— The problem —
Out of all the lines below, count those with the word "computer". Give the number only.

▼▼▼

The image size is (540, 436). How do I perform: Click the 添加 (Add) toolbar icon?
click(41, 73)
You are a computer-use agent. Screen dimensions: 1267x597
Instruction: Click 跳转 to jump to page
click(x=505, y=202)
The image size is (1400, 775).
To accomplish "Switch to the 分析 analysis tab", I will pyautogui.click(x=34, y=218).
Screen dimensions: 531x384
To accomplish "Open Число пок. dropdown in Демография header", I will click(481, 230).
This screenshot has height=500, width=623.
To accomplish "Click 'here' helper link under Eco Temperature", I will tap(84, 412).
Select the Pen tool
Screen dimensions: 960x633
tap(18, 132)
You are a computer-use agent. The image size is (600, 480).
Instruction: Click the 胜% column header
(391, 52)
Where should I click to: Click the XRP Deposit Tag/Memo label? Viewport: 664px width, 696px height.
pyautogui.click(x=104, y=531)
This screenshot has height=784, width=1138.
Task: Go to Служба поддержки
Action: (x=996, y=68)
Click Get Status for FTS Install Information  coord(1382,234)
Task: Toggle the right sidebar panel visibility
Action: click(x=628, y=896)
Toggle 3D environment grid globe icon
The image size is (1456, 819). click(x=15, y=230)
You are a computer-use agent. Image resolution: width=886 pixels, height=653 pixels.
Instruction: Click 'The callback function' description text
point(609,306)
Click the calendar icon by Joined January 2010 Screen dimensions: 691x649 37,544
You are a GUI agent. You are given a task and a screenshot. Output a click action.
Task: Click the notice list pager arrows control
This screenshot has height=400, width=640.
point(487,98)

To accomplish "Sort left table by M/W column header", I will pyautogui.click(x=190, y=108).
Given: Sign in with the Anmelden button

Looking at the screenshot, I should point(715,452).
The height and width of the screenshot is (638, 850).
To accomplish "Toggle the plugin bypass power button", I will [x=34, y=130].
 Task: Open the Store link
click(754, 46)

▲▲▲

— Result for this task —
3